Convert the material from the line with "Where should I click to: Click the 修改" to the line with "point(273,56)", both included, into a numbered list, leaving out any blank lines. Give only those lines.

>> start INPUT

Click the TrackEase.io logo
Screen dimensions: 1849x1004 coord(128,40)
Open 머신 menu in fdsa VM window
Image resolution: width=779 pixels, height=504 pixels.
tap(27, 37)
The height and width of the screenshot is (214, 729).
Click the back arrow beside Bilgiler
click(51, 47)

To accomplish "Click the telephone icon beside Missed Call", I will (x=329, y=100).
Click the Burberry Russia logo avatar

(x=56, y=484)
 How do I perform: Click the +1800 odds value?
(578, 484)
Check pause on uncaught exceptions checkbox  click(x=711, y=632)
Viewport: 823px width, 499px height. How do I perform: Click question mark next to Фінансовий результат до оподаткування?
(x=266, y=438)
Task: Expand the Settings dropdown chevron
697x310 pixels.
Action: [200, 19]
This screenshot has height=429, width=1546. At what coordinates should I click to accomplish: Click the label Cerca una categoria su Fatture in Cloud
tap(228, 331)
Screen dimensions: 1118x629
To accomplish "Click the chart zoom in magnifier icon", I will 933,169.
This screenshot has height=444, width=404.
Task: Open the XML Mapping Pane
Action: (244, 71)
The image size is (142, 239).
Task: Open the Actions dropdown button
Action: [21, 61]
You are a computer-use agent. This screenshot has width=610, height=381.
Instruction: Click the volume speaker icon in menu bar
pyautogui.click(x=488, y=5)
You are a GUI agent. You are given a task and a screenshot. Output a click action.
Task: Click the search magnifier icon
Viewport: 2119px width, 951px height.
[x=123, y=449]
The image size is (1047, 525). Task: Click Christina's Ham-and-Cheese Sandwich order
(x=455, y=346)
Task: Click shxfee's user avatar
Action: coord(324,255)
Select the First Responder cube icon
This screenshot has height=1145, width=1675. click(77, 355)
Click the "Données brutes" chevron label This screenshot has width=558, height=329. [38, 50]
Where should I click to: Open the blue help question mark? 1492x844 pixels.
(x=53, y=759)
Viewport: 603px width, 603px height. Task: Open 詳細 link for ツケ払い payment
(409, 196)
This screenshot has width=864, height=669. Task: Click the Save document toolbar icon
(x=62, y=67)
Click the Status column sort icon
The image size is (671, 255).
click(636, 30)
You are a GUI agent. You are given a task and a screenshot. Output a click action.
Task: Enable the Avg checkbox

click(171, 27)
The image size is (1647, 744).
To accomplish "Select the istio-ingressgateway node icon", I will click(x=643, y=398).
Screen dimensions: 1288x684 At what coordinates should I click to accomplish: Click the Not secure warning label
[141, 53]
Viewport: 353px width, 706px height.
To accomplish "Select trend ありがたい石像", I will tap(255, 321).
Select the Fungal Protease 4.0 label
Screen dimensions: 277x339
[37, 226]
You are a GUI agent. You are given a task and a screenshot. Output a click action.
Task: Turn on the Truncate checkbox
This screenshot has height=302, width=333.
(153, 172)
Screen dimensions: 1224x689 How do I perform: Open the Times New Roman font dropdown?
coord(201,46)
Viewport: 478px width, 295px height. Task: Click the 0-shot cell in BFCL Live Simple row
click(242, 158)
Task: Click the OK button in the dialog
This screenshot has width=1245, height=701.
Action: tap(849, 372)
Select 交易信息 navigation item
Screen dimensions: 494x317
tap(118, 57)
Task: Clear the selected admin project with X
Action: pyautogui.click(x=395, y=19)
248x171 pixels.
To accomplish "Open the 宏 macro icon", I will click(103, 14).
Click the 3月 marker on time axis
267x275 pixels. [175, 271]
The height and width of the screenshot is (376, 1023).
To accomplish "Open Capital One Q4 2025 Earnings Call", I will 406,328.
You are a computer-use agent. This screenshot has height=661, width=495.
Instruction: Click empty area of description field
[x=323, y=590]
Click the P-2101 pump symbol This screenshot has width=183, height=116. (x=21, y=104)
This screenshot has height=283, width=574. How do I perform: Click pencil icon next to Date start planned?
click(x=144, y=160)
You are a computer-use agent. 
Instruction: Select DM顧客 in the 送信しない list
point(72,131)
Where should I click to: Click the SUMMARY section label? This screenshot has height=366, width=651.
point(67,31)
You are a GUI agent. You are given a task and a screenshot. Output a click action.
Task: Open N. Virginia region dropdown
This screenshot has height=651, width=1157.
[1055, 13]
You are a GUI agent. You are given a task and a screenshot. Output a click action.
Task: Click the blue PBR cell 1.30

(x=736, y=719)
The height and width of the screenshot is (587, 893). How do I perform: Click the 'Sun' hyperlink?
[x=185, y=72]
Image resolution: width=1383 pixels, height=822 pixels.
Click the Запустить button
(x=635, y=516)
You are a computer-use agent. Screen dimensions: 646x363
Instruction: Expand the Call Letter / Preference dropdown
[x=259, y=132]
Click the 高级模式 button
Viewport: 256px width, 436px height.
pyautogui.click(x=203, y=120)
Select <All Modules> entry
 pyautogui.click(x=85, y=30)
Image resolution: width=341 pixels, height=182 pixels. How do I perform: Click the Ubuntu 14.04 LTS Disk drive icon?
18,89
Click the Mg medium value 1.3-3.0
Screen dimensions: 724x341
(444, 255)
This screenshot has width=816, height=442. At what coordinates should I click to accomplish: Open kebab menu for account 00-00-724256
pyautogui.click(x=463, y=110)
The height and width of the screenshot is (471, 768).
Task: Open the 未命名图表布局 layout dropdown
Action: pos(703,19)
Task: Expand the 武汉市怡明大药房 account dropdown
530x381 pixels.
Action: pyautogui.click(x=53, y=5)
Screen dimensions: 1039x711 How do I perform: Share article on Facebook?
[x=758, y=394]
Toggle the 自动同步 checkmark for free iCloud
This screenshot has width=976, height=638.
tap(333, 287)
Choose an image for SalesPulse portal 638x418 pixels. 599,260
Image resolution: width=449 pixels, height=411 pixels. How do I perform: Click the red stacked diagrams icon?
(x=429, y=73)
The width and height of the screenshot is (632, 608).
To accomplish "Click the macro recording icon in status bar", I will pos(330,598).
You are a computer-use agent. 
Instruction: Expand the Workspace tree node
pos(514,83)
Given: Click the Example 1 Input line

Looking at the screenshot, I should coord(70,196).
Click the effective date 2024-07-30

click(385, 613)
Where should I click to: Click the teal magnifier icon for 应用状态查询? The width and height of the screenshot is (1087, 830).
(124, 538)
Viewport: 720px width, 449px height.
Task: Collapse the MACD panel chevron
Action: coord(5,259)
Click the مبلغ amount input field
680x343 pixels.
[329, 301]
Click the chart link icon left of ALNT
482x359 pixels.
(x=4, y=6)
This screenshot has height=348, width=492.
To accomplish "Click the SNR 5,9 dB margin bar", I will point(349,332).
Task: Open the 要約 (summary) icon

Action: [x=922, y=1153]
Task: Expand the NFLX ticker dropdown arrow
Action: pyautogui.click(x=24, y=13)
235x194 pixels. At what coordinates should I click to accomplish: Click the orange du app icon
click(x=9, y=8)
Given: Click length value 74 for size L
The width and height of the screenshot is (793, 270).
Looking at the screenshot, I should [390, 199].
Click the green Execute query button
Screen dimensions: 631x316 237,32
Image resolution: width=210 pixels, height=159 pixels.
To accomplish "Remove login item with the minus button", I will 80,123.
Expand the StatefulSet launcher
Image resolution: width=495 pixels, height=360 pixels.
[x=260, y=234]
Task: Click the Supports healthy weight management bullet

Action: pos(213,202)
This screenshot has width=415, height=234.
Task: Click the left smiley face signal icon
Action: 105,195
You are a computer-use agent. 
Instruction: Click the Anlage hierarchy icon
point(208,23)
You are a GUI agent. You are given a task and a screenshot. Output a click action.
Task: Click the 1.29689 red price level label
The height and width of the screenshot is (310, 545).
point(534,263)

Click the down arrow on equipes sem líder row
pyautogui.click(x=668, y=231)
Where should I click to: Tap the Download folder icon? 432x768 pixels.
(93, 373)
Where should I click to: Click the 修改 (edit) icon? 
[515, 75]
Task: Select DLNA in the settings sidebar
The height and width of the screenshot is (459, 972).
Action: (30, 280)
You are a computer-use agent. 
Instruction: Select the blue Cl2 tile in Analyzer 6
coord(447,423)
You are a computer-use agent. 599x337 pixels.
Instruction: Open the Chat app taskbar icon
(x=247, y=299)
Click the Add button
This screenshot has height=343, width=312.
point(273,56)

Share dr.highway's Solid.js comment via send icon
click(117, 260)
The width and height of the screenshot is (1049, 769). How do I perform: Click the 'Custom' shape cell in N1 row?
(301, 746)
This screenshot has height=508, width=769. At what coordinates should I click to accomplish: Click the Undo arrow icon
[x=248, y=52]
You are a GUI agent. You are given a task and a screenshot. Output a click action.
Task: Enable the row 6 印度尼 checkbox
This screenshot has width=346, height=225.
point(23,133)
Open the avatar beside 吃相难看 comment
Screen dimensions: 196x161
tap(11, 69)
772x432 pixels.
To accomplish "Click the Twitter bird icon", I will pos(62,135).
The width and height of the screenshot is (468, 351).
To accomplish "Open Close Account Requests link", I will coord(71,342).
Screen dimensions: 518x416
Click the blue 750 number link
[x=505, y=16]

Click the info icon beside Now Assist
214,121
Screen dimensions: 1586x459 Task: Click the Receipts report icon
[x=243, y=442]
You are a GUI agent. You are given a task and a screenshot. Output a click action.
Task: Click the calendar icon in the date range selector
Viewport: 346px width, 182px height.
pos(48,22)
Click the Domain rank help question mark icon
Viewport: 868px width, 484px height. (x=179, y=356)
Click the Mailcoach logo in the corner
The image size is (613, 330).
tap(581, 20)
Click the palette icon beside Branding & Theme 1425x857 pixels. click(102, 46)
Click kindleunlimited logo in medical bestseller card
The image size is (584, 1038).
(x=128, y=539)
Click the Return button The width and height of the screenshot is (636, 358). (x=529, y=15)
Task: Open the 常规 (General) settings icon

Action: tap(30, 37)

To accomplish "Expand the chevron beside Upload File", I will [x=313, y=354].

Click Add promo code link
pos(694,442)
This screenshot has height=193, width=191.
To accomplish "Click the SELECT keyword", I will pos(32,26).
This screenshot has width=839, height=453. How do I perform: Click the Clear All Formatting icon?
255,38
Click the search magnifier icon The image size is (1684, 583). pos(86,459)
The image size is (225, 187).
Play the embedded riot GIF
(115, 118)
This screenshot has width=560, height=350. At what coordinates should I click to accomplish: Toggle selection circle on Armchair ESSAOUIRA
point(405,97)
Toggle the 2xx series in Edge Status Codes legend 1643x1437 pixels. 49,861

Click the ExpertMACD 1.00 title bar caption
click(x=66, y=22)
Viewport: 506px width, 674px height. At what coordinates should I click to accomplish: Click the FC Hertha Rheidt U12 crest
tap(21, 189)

>> end INPUT

ANSWER FOR THIS EXERCISE
1. Where should I click to: Click the 修改 (edit) icon? 
2. [515, 75]
3. Task: Select DLNA in the settings sidebar
4. The height and width of the screenshot is (459, 972).
5. Action: (30, 280)
6. You are a computer-use agent. 
7. Instruction: Select the blue Cl2 tile in Analyzer 6
8. coord(447,423)
9. You are a computer-use agent. 599x337 pixels.
10. Instruction: Open the Chat app taskbar icon
11. (x=247, y=299)
12. Click the Add button
13. This screenshot has height=343, width=312.
14. point(273,56)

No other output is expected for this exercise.